FOR IMMEDIATE RELEASE
31 August 2009
Contact: Charles Suggs, charles@climategroundzero.org 304-854-7372
PETTRY BOTTOM, W.Va.—The two Edwight tree sitters, Nick Stocks and Laura Steepleton, came down from their 80-foot tulip poplar perches this afternoon and were taken into State Police custody. They have been preventing more blasting from rocking the homes of Pettry Bottom because harmful government inaction has failed to do so. They have both been charged with trespass, obstruction and littering, and their bail has been set at $25,000 each. For the past five days, they endured psychological torture, verbal assault and threats.
Anonymous eyewitnesses said the Massey-hired security guards were telling the treesitters they were going to rape and kill the treesitters. On Sunday night, the guards put a running chainsaw to both trees, cutting them a little bit. The guards told Steepleton today that they were going to get them out of the tree no matter what because Massey ordered them to.
The State Police were absent from the scene from the time the two ground support were first arrested last Tuesday until Stocks came down today, except for their second arrest on Wednesday. They were also gone while arborists were cutting the trees around Steepleton and as she descended.
Soon after his conversation with Webb, Sgt. Smith had to return to the tree sit due to reports of someone felling the trees with a chainsaw while Steepleton’s whereabouts were unknown. What happened after this is unclear except that both Stocks and Steepleton were arrested.
The guards felled trees around Laura and were going to make Stocks’ tree fall into hers. At this point, Laura decided to come down because, as she said, “These people are nuts.”
Bo Webb of Naoma spoke with Sgt. Smith of the State Police and offered to stand at the base of Steepleton’s tree tonight to protect her from the guards, but Smith said he’d have to arrest Webb if Webb went up to the sit. “I told him he’s arresting the wrong people. I think Manchin is behind this, he’s the Commander in Chief of the West Virginia State Police,” Webb said.
“It’s like nobody wants to listen to the people from the community,” Carol Beckner of Pettry Bottom told Jessica Lilly of West Virginia Public Radio. “If maybe people from the outside comes in and does something maybe they’ll start listening to somebody.
“They have to start listening to somebody.”
“The people of Pettry Bottom and Clays Branch are living below a land slide waiting to happen and the only barrier between fallen trees, mud, boulders and water and the Pettry Bottom community is a wooden stake and tarp fence. The DEP needs to step in and protect its citizens – not Massey Energy,” Steepleton said. “Stop the blasting above Petty Bottom, and end mountaintop removal.”
“They are blasting on the ridge that connects to the structure of the dam [above Marsh Fork Elementary],” Ed Wiley of Rock Creek said. “Massey is recklessly endangering those kids, and the folks at Pettry Bottom. I’m glad those tree sitters are getting in their way.”

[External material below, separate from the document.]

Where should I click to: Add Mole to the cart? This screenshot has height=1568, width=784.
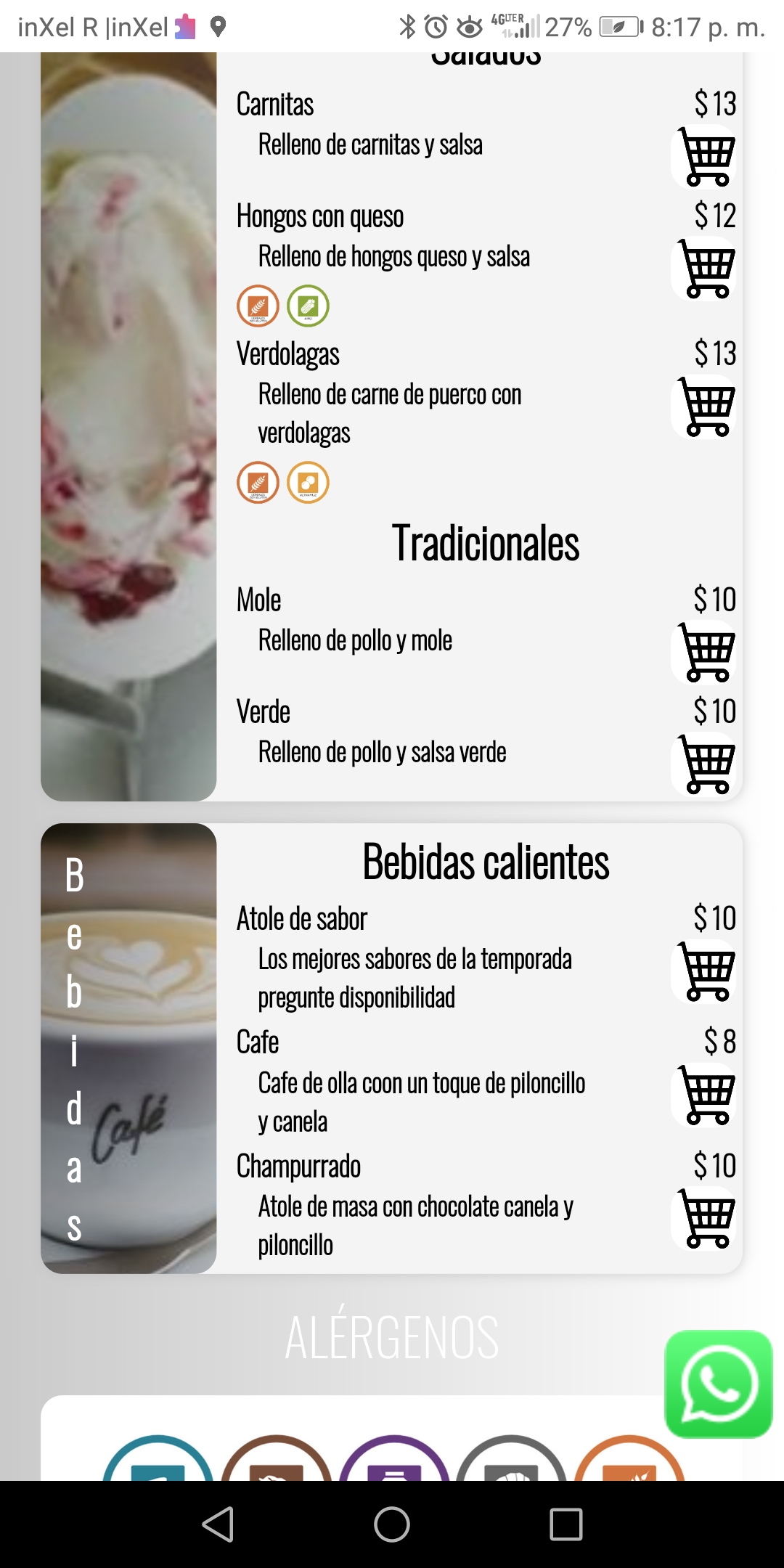pos(706,653)
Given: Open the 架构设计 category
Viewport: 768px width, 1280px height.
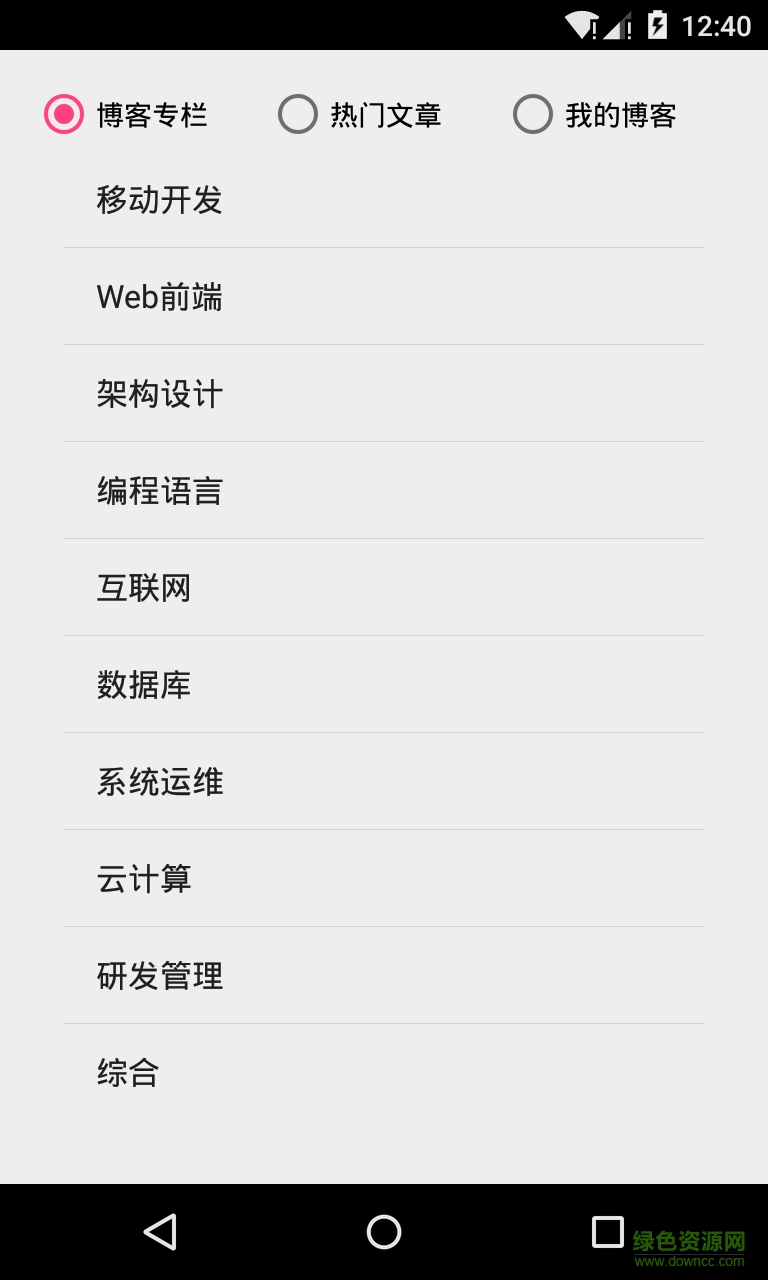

Steepleton and Stocks climbed 80 feet up a pair of tulip poplars, within 300 feet of blasting and 30 feet of the Massey Energy Edwight Surface Mine. They unfurled two banners from their treetop platforms: “Stop Mountain Top Removal” and “DEP – Don’t Expect Protection”. Blasting is prohibited when people are within such proximity, as Mining Safety and Health Administration regulations require that people not be hurt in the course of blasting and that non-blasting employees all be cleared from the area.
This was the third protest in two weeks to focus attention on the WV Department of Environmental Protection and their embattled secretary, Randy Huffman. It also follows days after the leak of DEP biologist Doug Wood’s memo on the scale of environmental degradation caused by mountaintop removal, directly contradicting Huffman’s statements at a senate hearing last June.